Lutherans Fail to reach consensus on same-sex marriges

WINNIPEG, Manitoba (AP) -- A meeting representing Lutheran churches around the world failed to reach consensus on same-sex marriages. A 17-page statement ended up acknowledging "the diversity within the communion on matters of human sexuality."

The Lutheran World Federation delegates, from churches with 60 million members in 76 countries, advocated study of "issues of marriage, family and human sexuality in a manner appropriate to the needs of each member church."

A motion to specifically include same-sex marriages in such study was narrowly defeated.
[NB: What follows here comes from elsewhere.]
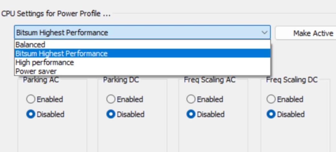
Task: Click the Parking DC group label
Action: pyautogui.click(x=121, y=80)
Also voted down was a conservative motion to define the family as the union of a man and a woman.

"We do have differences," Sweden's Bishop Christian Krause, outgoing president of the world federation, told the assembly. "Yet we stay together and we are going to talk about them."

Some delegates at the Winnipeg assembly urged church leaders to be more accepting of homosexuals.

"(These are) people who are already part of our community," said Archbishop Karl Gustav Hammer of Sweden. "They serve in our churches and they also try to live in relationships — untraditional relationships, but with the same ethical Christian standards as the rest of us."

But other delegates opposed any change to the traditional definition of marriage.

"I believe the Scripture is clear in terms of the paradigms for family and I believe it is clear in its paradigm for sexuality," said Bishop Julius Filo of Slovakia.

The assembly elected as Krause's successor Chicago-based Presiding Bishop Mark Hanson of the Evangelical Lutheran Church in America.